• [Work instructions] Write out the entries again exactly as they are given.

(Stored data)
----------
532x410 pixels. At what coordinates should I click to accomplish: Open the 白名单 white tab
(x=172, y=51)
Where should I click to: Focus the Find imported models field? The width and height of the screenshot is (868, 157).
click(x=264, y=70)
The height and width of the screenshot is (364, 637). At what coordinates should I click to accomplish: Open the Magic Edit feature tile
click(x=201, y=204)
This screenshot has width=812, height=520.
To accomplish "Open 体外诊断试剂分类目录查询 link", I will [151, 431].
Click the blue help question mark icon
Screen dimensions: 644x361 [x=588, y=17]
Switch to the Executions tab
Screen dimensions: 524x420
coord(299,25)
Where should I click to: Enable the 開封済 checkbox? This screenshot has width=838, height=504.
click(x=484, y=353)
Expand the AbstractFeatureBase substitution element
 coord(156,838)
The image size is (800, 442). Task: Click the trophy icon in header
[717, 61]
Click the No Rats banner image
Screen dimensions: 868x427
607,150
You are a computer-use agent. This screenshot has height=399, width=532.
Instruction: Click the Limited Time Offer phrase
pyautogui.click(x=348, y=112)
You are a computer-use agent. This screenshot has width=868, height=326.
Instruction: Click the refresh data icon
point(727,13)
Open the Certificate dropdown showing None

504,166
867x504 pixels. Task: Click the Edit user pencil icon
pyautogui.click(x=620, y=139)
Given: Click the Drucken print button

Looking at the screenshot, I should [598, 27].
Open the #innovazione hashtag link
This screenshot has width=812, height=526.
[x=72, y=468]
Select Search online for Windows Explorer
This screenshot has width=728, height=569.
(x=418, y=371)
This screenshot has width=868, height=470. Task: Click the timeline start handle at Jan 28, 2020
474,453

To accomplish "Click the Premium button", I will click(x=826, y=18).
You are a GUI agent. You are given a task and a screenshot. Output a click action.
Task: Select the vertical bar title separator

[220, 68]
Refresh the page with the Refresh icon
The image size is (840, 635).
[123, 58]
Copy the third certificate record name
----------
• [Output of the exercise]
532x410 pixels. At what coordinates should I click to accomplish: Open the 白名单 white tab
(x=172, y=51)
Where should I click to: Focus the Find imported models field? The width and height of the screenshot is (868, 157).
click(x=264, y=70)
The height and width of the screenshot is (364, 637). At what coordinates should I click to accomplish: Open the Magic Edit feature tile
click(x=201, y=204)
This screenshot has width=812, height=520.
To accomplish "Open 体外诊断试剂分类目录查询 link", I will [151, 431].
Click the blue help question mark icon
Screen dimensions: 644x361 [x=588, y=17]
Switch to the Executions tab
Screen dimensions: 524x420
coord(299,25)
Where should I click to: Enable the 開封済 checkbox? This screenshot has width=838, height=504.
click(x=484, y=353)
Expand the AbstractFeatureBase substitution element
 coord(156,838)
The image size is (800, 442). Task: Click the trophy icon in header
[717, 61]
Click the No Rats banner image
Screen dimensions: 868x427
607,150
You are a computer-use agent. This screenshot has height=399, width=532.
Instruction: Click the Limited Time Offer phrase
pyautogui.click(x=348, y=112)
You are a computer-use agent. This screenshot has width=868, height=326.
Instruction: Click the refresh data icon
point(727,13)
Open the Certificate dropdown showing None

504,166
867x504 pixels. Task: Click the Edit user pencil icon
pyautogui.click(x=620, y=139)
Given: Click the Drucken print button

Looking at the screenshot, I should [598, 27].
Open the #innovazione hashtag link
This screenshot has width=812, height=526.
[x=72, y=468]
Select Search online for Windows Explorer
This screenshot has width=728, height=569.
(x=418, y=371)
This screenshot has width=868, height=470. Task: Click the timeline start handle at Jan 28, 2020
474,453

To accomplish "Click the Premium button", I will click(x=826, y=18).
You are a GUI agent. You are given a task and a screenshot. Output a click action.
Task: Select the vertical bar title separator

[220, 68]
Refresh the page with the Refresh icon
The image size is (840, 635).
[123, 58]
Copy the third certificate record name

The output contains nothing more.